L’essentiel à retenir

L’assemblée générale de Société Générale a approuvé le 27 mai 2026 une hausse de 45 % de la rémunération fixe du PDG Slawomir Krupa, portée de 1,65 à 2,4 millions d’euros par an. Le vote n’a recueilli que 73,17 % des suffrages, un score étroit qui traduit la fronde des minoritaires et des syndicats. La rémunération totale potentielle peut désormais atteindre 7,2 millions d’euros, contre 5 millions versés en 2024.

 

Questions fréquentes

De combien augmente la rémunération de Slawomir Krupa, PDG de Société Générale ?

La rémunération fixe annuelle de Slawomir Krupa passe de 1,65 à 2,40 millions d’euros, soit une hausse de 45 %, à compter de l’exercice 2026. La rémunération totale potentielle (fixe + variable maximum à 140 % du fixe) peut atteindre 7,2 millions d’euros, contre environ 5 millions versés en 2024.

Quand le vote sur la rémunération du PDG de Société Générale a-t-il eu lieu ?

Le vote s’est tenu lors de l’assemblée générale du 27 mai 2026. La résolution a été adoptée avec 73,17 % des suffrages exprimés.

Pourquoi cette hausse de salaire est-elle contestée ?

Près de 27 % des actionnaires ont voté contre, un score significativement élevé pour une résolution validée par le conseil d’administration. La Tribune rapporte que les organisations syndicales sont « vent debout », estimant la hausse difficile à expliquer aux salariés dans un contexte de plans de productivité et de digitalisation des agences.

Comment se justifie le conseil d’administration de Société Générale ?

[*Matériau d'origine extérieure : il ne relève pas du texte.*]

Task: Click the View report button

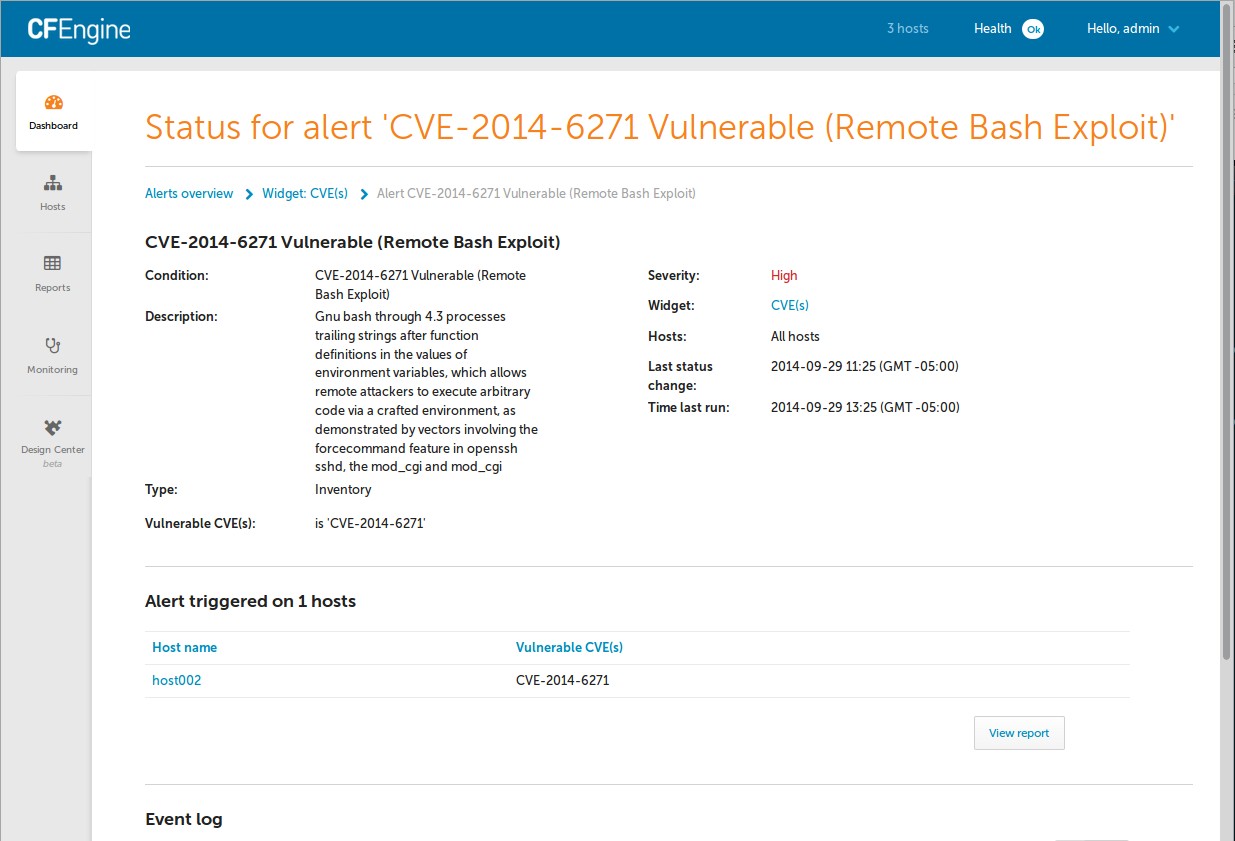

Le conseil invoque une « performance exceptionnelle du groupe depuis l’arrivée » de Slawomir Krupa en mai 2023, avec un plan de transformation drastique (cession de filiales, recentrage stratégique, montée en puissance d’Ayvens). Il met également en avant la nécessité d’un alignement compétitif avec les standards de rémunération des grandes banques européennes (BNP Paribas, Crédit Agricole, Deutsche Bank, UniCredit).